July 16, 2021
Why Join Contrary Thinker? Because Chance favors the Collective Mind.
On three different media!
It is just not about the services. The two market analysis newsletters meld into a system and actionable ideas. It’s just not about getting ETF and Option trade ideas on your phone. Plus, it is singularly just not about systems and indicators available on TradeStation’s TradingApp Store. It is about Collaboration in our private group in the space LinkedIn provides me.
Back in 2003, I read a magazine article, “Why Collaborate?” It pointed to the trend of sharing as nothing more than a meaningless fade and something only used for sales/marketing, aka social media marketing (SMM).
Today, collaboration remains widely doubted when it comes to trading, investing, and risk management. The aftereffects of WFC linger. Plus, the “Great Bull Market” has created a cottage industry of “do it yourself” types with little or professional know-how, all caught up in the work-a-holic “hustle culture of social media. Where the trend bails them out of mistakes, at least it did until twice in 2018 and 2020 in a big way. The decade of market timing has started, only a few have noticed.
The point is being open to “teamwork” because it is essential. The internet has broken down the bastions of Wall Street to allow groups outside the boardrooms to develop ideas and methods that can compete with the big boys.

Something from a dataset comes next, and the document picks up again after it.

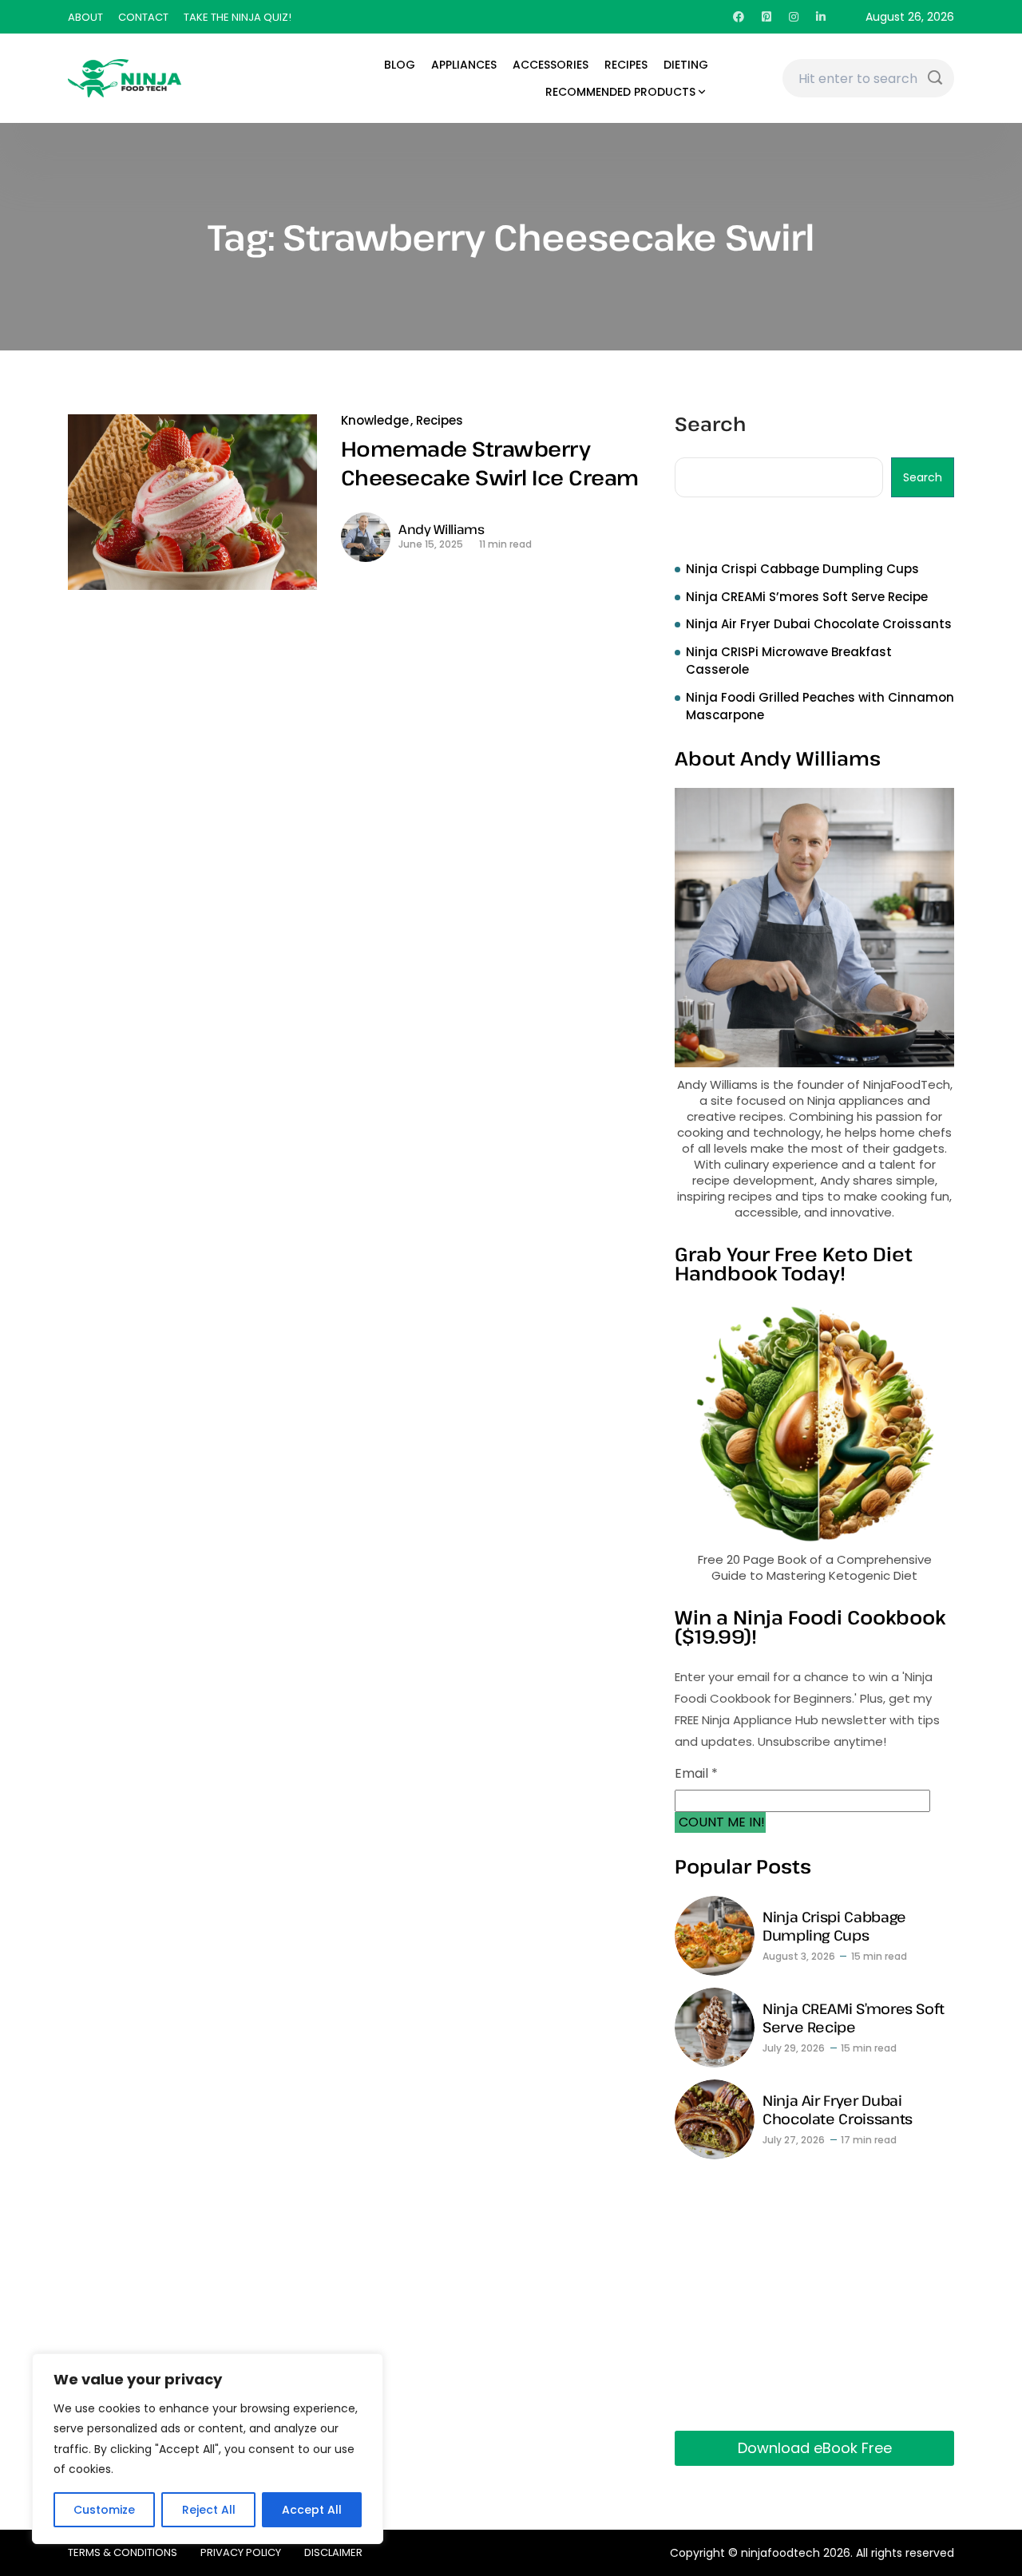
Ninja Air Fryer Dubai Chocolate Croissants (819, 623)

All of that is simply anecdotal evidence to support the notion that collaboration is worth investing your time in. The fact that so many new software apps and add-ons are coming to market that support collaboration spaces and direct messaging – confirms this notion. But to assume that it is all available for free via the public stream of Twitter or Facebook is naïve, which will become clearer as the market becomes more dominated by experienced market timers.
While it is a historical FACT that collaborating in teams, groups, guilds, associations, or corporations historically and today spearheads our capitalistic system, cynicism remains.

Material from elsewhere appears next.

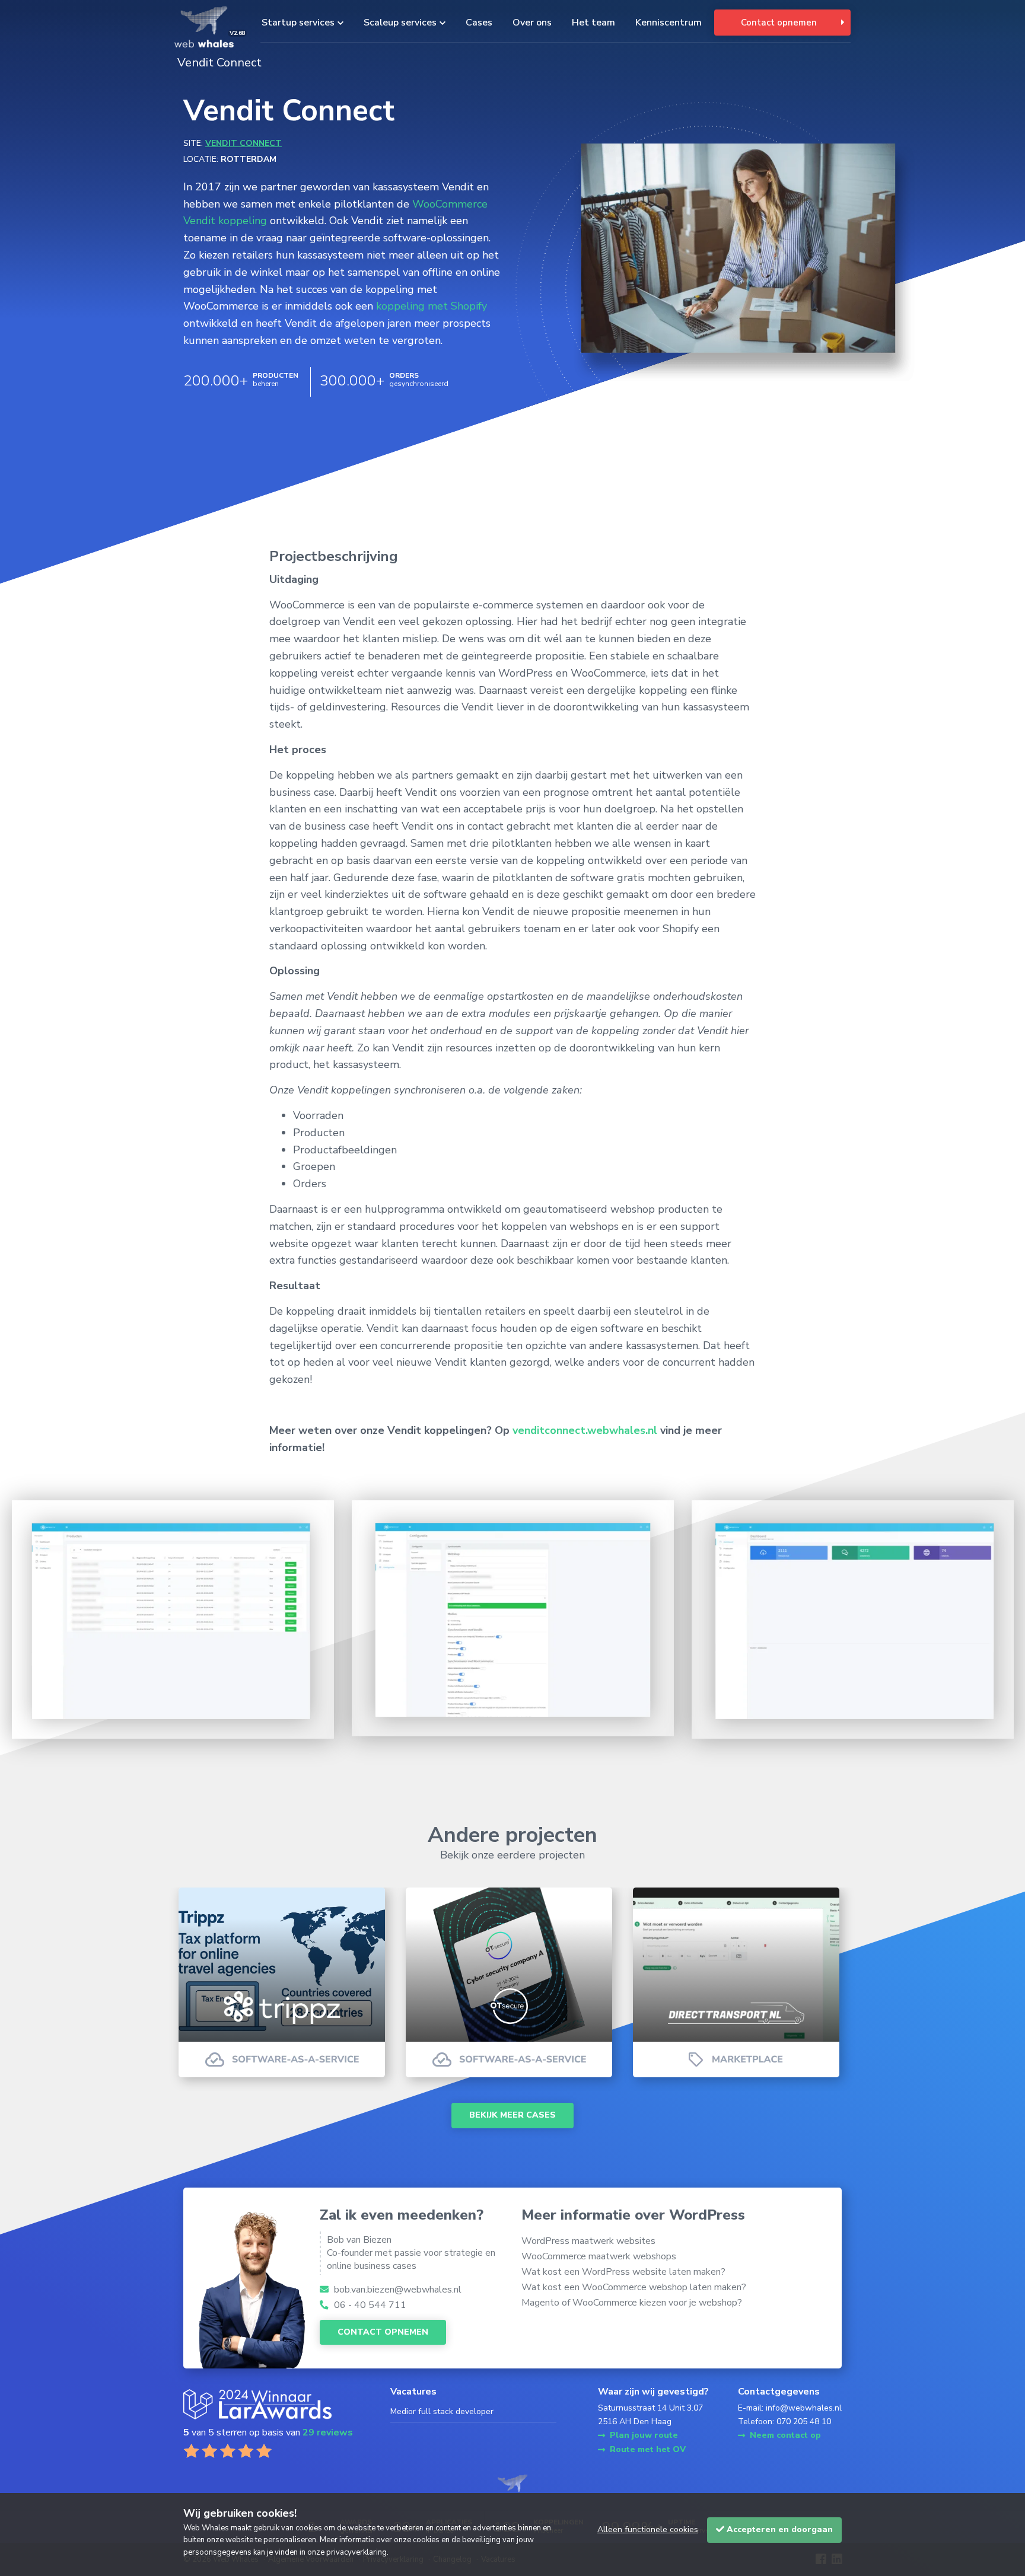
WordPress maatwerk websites (588, 2240)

Nothing has been invented without group collaboration independent of the abstract model of capitalism of Ann Rand’s Fountain Head.
So, the question is: HOW do you want to leverage your time? And WHO do you want to collaborate with?
If you are a professional advisor (RIA) or a private capital manager, a family capital manager, or a trader, Contrary Thinker provides you with a professional private group to participate in.
Thus, providing you with just not static and isolated ideas in newsletter format or on a blog that the analyst group thinks is good for you and your people. Rather, you have access to good analysis for your people, fits your objectives, fills gaps, and assists you in leveraging your time by allowing you to do what you do best. How? By collaborating through feedback, questions, and request.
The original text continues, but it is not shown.